Who could have guessed that the seeds of inspiration—as well as a closely guarded American secret—lay at the bottom of a musty trunk?
I found lost history, two books, and a moment of epiphany in my grandfather's trunk—which I had almost tossed away as garbage. The trunk had passed unceremoniously from my grandfather to my mother to me and ended up sitting in my basement, unopened for nearly two decades. After resolving to get rid of the clutter in my life, I decided the trunk had to go. But I planned, out of respect for my grandfather, to look through his things before I threw them out.

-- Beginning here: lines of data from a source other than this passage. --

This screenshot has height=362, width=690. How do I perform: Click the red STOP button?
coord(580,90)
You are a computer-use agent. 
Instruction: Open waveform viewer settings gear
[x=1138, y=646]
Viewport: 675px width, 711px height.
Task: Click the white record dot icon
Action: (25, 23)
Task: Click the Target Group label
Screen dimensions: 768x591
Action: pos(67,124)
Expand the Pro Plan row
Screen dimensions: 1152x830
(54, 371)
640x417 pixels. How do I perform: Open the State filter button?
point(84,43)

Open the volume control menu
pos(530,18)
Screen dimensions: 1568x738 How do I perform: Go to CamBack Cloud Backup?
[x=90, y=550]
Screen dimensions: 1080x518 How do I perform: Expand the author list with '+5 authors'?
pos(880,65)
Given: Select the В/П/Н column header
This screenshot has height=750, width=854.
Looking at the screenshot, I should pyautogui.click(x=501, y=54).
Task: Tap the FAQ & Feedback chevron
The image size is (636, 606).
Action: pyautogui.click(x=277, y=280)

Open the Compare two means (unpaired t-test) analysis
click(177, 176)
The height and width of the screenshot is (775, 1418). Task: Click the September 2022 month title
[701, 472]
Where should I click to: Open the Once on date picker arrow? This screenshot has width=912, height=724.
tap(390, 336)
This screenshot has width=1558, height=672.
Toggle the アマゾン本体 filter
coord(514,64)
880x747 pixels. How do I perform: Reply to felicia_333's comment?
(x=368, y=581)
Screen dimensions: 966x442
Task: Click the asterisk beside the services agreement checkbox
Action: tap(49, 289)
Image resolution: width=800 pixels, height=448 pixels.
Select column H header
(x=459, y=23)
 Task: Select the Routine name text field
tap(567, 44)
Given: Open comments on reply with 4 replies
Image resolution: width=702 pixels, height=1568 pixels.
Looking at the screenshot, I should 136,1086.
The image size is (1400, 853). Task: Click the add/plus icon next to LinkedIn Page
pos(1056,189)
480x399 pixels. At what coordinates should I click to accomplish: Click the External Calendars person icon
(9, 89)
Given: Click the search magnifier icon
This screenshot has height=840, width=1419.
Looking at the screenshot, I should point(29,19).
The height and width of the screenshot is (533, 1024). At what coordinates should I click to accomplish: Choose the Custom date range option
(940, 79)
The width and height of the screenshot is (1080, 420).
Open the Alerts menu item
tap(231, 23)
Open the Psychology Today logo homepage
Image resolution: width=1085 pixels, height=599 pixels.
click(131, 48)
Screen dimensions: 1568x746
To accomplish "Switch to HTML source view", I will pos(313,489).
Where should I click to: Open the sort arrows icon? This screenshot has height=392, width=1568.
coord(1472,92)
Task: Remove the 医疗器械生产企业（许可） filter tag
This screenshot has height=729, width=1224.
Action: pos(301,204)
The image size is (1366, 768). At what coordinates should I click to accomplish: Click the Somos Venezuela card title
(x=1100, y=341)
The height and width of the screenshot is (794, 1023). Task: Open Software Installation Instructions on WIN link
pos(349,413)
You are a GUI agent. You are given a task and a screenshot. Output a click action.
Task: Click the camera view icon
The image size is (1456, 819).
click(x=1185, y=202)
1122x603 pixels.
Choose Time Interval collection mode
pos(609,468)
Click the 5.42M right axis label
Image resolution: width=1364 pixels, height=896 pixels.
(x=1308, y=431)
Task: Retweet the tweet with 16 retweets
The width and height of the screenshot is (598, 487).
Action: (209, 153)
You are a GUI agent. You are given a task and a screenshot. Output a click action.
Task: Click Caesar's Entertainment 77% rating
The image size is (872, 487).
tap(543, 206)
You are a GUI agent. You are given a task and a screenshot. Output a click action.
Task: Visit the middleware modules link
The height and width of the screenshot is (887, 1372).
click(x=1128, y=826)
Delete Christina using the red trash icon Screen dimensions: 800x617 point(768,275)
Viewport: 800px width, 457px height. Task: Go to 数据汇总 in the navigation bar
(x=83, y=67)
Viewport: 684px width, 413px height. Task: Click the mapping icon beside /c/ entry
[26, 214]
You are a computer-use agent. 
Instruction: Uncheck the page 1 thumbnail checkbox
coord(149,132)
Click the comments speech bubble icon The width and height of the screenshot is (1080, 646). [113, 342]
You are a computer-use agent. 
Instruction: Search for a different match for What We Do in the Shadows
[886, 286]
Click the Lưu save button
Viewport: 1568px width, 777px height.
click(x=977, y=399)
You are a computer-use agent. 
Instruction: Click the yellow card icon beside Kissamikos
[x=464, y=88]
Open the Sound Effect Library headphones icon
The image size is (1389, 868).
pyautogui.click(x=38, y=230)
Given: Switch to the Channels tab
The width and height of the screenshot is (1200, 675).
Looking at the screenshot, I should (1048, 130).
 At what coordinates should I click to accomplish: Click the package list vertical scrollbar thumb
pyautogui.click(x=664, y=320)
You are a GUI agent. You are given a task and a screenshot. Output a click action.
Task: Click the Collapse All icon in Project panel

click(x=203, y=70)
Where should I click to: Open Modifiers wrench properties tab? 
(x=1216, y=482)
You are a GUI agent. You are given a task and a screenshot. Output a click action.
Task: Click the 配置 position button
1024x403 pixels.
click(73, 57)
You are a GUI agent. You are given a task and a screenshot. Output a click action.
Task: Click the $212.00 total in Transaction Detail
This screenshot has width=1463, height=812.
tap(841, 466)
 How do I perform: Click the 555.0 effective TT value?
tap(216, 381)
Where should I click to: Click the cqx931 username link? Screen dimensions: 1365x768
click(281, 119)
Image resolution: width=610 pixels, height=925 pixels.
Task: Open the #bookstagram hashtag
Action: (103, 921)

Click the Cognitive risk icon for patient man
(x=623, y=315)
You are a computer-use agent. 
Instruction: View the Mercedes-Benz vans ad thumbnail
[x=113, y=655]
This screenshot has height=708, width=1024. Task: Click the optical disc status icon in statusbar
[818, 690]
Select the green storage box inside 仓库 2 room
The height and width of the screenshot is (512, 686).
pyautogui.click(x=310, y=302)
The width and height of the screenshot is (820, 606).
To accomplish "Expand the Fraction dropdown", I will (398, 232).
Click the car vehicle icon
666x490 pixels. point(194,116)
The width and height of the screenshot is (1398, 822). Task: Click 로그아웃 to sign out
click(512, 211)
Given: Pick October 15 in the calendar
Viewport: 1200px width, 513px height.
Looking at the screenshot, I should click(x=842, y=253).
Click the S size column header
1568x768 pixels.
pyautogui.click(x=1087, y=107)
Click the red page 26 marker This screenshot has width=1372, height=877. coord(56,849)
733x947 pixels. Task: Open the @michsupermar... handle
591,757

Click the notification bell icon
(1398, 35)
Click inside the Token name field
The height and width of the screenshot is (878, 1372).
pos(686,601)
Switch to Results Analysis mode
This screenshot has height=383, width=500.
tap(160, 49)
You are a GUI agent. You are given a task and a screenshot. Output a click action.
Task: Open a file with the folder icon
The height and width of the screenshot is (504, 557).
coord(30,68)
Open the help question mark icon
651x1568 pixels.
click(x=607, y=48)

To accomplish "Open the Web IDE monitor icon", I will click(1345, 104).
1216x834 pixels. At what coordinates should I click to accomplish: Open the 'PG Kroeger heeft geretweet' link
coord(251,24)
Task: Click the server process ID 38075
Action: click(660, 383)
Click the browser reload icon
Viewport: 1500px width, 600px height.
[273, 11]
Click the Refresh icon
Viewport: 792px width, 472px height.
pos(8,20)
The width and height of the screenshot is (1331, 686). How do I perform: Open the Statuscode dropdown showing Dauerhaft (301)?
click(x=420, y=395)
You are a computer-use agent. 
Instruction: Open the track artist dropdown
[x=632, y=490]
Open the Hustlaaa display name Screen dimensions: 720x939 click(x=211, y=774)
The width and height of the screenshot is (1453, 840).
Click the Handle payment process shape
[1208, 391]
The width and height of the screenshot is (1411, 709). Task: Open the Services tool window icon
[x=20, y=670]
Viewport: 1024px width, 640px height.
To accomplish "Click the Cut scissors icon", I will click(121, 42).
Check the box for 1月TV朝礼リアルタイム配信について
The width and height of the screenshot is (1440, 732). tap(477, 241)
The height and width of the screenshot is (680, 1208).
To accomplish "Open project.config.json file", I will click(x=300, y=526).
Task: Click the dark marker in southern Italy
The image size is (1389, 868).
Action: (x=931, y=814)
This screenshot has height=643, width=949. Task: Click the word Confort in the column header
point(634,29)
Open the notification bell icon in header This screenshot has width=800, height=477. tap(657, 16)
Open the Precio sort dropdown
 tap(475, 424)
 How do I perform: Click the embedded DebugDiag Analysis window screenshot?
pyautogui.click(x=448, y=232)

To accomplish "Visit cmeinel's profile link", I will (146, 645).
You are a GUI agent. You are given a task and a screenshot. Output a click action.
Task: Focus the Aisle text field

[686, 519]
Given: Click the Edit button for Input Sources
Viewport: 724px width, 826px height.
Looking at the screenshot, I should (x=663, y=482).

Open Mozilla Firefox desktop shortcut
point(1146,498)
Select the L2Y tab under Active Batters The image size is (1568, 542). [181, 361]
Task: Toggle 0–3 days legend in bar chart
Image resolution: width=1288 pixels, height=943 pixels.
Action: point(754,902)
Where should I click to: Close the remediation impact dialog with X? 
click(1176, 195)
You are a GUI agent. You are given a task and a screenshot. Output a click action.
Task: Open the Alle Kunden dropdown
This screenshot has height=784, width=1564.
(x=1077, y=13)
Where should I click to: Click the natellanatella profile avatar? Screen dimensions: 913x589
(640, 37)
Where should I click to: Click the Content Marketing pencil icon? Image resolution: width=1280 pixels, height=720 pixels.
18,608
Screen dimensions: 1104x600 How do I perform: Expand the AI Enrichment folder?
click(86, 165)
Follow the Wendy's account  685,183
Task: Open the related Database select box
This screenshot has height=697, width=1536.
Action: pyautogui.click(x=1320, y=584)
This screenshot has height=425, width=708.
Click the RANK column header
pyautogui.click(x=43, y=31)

I was amazed by what I found. Amid a jumble of family mementos, I came across records of extraordinary people. My slave great-great-great-grandmother, for instance, earned enough money selling cakes and homemade wine on the streets of Newnan, Georgia, in the 1840s and '50s to buy freedom for herself and most of her family before the Civil War. I uncovered family photographs from the 1860s; clippings from my great-grandfather's self-published newspaper, the Indianapolis Freeman; my great-grandmother's college diploma from 1881; and a letter to my great-grandfather from Benjamin Harrison, a future president of the United States, written in 1884. (Harrison and my great-grandfather were both Indiana Republicans.) There was also a 1919 issue of The Crisis, the influential magazine of the NAACP, featuring 2-year-old Lena Horne, my mother, as the youngest lifetime member.

Here was abundant evidence of the black middle class—an American secret, most likely because stories of quiet black success were never of interest to the media. I knew I needed to share our history.